Try it: Pick up the podcast transcript on genetic medicine right after its last sentence and keep writing it.

---------- Exercise passage ----------

Editor's Note: The following is an edited transcript of the first podcast in the Veritas Riff series. For more information on the series, and for other installments in the series, go to veritasriff.org.
The Veritas Riff is a group of friends who combine deep faith with world-class expertise. In subjects ranging from politics, science, culture, business, medicine, and more they offer their informal take on the big questions facing us all. I'm the host of Veritas Riff, Curtis Chang.
In the 20th century, the Western world experienced a medical revolution of a profound nature. The discovery of antibiotic drugs targeted at specific bacteria fundamentally reshaped our world, so that today it is easy to forget how easy it was for most of human history to die of simple infections. Now in the early part of the 21st century we are potentially in the midst of another medical revolution. It's called genetic medicine and it concerns drugs targeted at specific DNA traits. Just what could this new era of genetic medicine look like? What are its promises and what are the potential pitfalls for that future?
To answer those questions I talked with Dr. Joshua Swamidass, a rising star in the field, whose work is based in the division of laboratory and genomic medicine at Washington University.
Right now, if I suffer a cut, and an infection begins to develop, a doctor can perform a blood test and give me an antibiotic specifically for that kind of infection—and basically I will know that I'll be healed. Is it conceivable that one day I can walk into a hospital with cancer and a doctor will sample my DNA, give me a drug for my particular kind of cancer, and I'll know that it will prove effective?

---------- Recorded data ----------

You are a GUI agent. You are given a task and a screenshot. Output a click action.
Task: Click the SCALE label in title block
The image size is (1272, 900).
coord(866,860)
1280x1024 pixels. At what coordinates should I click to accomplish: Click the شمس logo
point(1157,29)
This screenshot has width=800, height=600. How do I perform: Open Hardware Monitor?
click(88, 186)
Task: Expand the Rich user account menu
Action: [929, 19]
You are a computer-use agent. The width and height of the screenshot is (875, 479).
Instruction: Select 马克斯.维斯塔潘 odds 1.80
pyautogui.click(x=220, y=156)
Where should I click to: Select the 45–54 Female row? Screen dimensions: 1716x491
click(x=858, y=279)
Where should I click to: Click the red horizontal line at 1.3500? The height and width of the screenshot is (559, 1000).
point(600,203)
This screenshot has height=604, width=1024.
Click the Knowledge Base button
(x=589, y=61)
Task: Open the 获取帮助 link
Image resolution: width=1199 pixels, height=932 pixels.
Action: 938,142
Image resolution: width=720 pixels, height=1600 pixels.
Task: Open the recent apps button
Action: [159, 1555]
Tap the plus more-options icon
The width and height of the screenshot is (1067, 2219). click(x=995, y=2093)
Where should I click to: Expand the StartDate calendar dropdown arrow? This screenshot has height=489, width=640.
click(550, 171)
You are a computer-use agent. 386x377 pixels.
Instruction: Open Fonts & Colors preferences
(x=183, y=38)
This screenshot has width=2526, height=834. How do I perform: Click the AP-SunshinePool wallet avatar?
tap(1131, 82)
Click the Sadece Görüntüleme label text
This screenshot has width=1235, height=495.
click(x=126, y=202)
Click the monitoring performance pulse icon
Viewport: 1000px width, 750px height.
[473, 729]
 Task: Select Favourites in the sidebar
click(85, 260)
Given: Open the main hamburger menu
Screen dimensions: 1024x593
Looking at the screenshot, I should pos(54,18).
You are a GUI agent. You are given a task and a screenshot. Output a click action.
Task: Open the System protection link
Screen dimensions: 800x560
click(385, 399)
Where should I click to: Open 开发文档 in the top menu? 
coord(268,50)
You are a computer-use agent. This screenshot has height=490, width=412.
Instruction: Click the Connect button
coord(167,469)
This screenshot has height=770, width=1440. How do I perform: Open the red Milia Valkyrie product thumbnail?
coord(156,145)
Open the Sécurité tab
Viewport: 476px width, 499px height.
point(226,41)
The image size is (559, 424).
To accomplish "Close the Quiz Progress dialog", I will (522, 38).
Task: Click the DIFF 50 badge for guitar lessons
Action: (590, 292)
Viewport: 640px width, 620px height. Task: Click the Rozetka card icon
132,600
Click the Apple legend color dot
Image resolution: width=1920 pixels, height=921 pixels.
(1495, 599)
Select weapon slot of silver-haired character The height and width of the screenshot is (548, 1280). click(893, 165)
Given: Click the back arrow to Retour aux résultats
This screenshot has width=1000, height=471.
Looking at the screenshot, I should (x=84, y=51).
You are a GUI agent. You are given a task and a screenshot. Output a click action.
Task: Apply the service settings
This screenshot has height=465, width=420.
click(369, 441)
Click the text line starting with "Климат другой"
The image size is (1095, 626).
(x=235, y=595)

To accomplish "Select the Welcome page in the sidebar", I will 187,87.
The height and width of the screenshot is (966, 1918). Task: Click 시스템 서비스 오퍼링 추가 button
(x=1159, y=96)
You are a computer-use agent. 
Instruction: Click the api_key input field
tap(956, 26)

----------

Response area:
You've just described exactly what we have all hope for. That's what personalized medicine would look like.
You mean personalized to my specific DNA?
Exactly. So, rather than give you a medication that works for only 30 percent of patients, and hope that you're in the lucky 30 percent, we could give you a medication that is specifically intended for you.
How close are we to that vision?
We're not close. We're just in the beginning of a medical revolution. If you look historically at these things, revolutions like this can take decades to work out. There are a couple examples of genomic medicines already in place, and we can see them in the clinic right now. There is, for example, a particular drug that works very well with a particular mutation of lung cancer. That's being offered every day. That is just one example of what we are hoping to see as commonplace one or two decades from now.
It seems like cancer in particular is a promising target for this genetic medicine because cancer is inherently caused by individual genes gone bad, right?
Cancer is a perfect example, since every person's tumor is genetically unique. That means that an individual cancer patient might benefit from a drug that only could benefit a small number of other patients, who have the same genetic profile. In the next phase, we hope that medical care will be able to identify exactly the specific type of breast cancer this specific patient has, or the specific type of colon cancer, and use exactly the right drug to treat them. Hopefully we can do that in a way that's safer and more effective than a lot of the general toxins we normally use.
You've written publicly, most recently in the Wall Street Journal, that the scientific promise of genomic medicine is jeopardized by the economics of the drug industry. Why is that?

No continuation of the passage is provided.